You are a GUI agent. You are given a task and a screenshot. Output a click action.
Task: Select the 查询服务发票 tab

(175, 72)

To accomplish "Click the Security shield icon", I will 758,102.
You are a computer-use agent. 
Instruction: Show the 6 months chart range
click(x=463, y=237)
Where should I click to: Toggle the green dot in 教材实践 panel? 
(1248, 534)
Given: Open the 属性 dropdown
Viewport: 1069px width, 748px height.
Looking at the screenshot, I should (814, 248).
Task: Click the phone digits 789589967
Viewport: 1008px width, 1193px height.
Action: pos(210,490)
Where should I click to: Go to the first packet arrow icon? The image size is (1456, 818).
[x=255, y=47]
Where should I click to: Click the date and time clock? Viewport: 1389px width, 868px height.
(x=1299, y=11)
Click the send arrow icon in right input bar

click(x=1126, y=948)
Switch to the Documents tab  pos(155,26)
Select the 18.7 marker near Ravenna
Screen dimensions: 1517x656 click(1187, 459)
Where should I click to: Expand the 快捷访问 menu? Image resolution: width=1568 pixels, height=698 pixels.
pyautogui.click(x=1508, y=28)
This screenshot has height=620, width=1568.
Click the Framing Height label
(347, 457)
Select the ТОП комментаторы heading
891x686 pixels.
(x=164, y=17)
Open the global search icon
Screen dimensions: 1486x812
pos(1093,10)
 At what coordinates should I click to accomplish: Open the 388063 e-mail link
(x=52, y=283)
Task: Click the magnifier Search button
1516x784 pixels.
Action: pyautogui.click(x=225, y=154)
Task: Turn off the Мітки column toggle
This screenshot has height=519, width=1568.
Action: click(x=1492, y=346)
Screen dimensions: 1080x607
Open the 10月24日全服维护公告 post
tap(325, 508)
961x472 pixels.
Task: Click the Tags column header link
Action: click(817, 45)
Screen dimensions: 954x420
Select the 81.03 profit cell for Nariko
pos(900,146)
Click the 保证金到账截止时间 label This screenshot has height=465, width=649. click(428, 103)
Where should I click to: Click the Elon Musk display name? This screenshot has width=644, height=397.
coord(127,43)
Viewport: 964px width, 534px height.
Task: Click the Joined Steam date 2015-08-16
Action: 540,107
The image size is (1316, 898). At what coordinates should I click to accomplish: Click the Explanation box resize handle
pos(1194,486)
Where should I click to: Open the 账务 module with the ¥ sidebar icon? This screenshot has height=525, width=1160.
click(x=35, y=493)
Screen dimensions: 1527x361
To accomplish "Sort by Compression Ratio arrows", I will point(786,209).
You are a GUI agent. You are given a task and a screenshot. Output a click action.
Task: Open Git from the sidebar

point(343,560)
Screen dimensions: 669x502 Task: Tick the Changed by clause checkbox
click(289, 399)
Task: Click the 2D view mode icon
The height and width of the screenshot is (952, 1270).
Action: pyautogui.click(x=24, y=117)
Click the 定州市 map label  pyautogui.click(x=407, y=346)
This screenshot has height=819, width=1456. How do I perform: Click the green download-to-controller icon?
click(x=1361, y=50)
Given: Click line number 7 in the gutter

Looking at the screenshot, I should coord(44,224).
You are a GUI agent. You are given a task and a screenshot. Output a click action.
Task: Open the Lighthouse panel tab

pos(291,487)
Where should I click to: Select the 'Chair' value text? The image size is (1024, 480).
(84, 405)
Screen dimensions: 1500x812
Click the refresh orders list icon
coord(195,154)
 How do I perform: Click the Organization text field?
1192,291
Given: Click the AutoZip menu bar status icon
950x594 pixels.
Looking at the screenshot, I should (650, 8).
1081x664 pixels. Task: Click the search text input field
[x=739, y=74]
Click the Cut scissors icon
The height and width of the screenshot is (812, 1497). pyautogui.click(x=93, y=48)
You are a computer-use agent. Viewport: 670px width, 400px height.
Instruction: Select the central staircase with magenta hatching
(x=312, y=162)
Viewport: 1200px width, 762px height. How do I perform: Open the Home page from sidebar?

◆ ◆ ◆ ◆ ◆ ◆ ◆

Work to do. Return the lines of the records from the one containing "Where should I click to: Select" through the end of the records, copied exactly.

The reply.
Where should I click to: Select the 'Chair' value text? The image size is (1024, 480).
(84, 405)
Screen dimensions: 1500x812
Click the refresh orders list icon
coord(195,154)
 How do I perform: Click the Organization text field?
1192,291
Given: Click the AutoZip menu bar status icon
950x594 pixels.
Looking at the screenshot, I should (650, 8).
1081x664 pixels. Task: Click the search text input field
[x=739, y=74]
Click the Cut scissors icon
The height and width of the screenshot is (812, 1497). pyautogui.click(x=93, y=48)
You are a computer-use agent. Viewport: 670px width, 400px height.
Instruction: Select the central staircase with magenta hatching
(x=312, y=162)
Viewport: 1200px width, 762px height. How do I perform: Open the Home page from sidebar?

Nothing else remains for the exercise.